THE HUMAN SIDE OF SECURITY
In many organisations, GenAI is still treated like a productivity hack instead of a governed business system. According to Heino Gevers, senior director of technical support at Mimecast SA, this is how businesses end up repeating all the security mistakes of early cloud adoption. “We’ve reached an inflection point where we need to make a transition from trying to protect the business with the best breed technology,” he says, adding that focusing on productivity gains without taking into account human risk is a critical mistake. Businesses will always throw technology at a problem, but with GenAI, risk is more than an IT function. For Gevers, there are three non-negotiables when it comes to taking GenAI security seriously. First, data loss prevention (DLP) needs to happen at the prompt gate. There have to be controls within GenAI tools that stop sensitive or confidential information from being typed or pasted into prompts. DLP tools like Microsoft Purview, Symantec, Netskope and Forcepoint check what a user is about to send out of the organisation. The tools look for sensitive fields and stop the data from leaving, or strip out the risky parts, before it reaches a GenAI program. Next, every AI interaction needs to be logged. Organisations should record who used GenAI, what was submitted and when, so they have a clear audit trail for governance, compliance and incident response. And content must be classified and cleaned in real-time. The system should also identify the type of data being used and redact customer or company confidential information before anything is sent to an external GenAI model.
“But technology without the human risk management component will fail,” says Gevers. “Users don’t really recognise they’re the custodians of the customer information.” In Gevers’ experience, there are a number of recurring behaviour patterns that create the most GenAI risk in practice. The first he calls convenience-driven risk. This is when employees literally paste an entire email into a GenAI prompt, because it allows them to quickly generate a summary. There’s no consideration around what data they’ve just handed over. There is also authority bias. This happens when staff trust the output of GenAI without verification, despite issues such as hallucinations. Of course, there are risks that sit outside corporate control, like if a staff member uses their cellphone to take a photo of a document and uploads it to an AI tool. Off network behaviour can’t be blocked, only guided.
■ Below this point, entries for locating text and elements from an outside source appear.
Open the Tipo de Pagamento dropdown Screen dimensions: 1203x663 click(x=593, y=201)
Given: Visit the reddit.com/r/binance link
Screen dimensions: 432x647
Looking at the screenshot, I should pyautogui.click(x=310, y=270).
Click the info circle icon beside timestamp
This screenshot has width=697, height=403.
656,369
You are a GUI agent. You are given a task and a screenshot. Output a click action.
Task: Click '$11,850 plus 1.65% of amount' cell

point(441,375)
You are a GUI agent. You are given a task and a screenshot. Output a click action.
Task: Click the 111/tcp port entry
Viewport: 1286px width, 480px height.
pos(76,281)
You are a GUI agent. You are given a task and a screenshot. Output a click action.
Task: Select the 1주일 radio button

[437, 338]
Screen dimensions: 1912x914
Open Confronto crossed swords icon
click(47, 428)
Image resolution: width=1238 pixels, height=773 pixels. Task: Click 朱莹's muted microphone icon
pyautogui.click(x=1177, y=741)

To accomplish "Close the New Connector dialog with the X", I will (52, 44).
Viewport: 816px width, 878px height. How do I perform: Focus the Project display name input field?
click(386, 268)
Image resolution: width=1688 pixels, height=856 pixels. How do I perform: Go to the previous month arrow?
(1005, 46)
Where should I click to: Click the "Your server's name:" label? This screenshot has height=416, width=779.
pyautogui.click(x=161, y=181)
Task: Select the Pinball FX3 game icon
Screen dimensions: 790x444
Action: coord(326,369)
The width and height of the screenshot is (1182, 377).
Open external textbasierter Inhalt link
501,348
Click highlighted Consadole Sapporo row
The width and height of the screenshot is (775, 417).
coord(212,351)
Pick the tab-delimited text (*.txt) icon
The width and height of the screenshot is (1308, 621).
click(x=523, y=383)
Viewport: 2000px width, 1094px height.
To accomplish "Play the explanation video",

Gevers says staff tend to resist blanket restrictions, but are more open to contextual guidance. Rather than simply blocking an action, Mimecast’s approach is to intervene in real-time. If someone tries to upload a file that contains confidential company data, the system should stop the action, explain why and prompt the user to reconsider before proceeding. “It’s continuous security awareness that builds muscle memory over time around what good data handling looks like,” says Gevers. The goal isn’t to shut GenAI down, but to let people use it freely within visible, evolving guardrails so innovation doesn’t come at the cost of losing control of company data.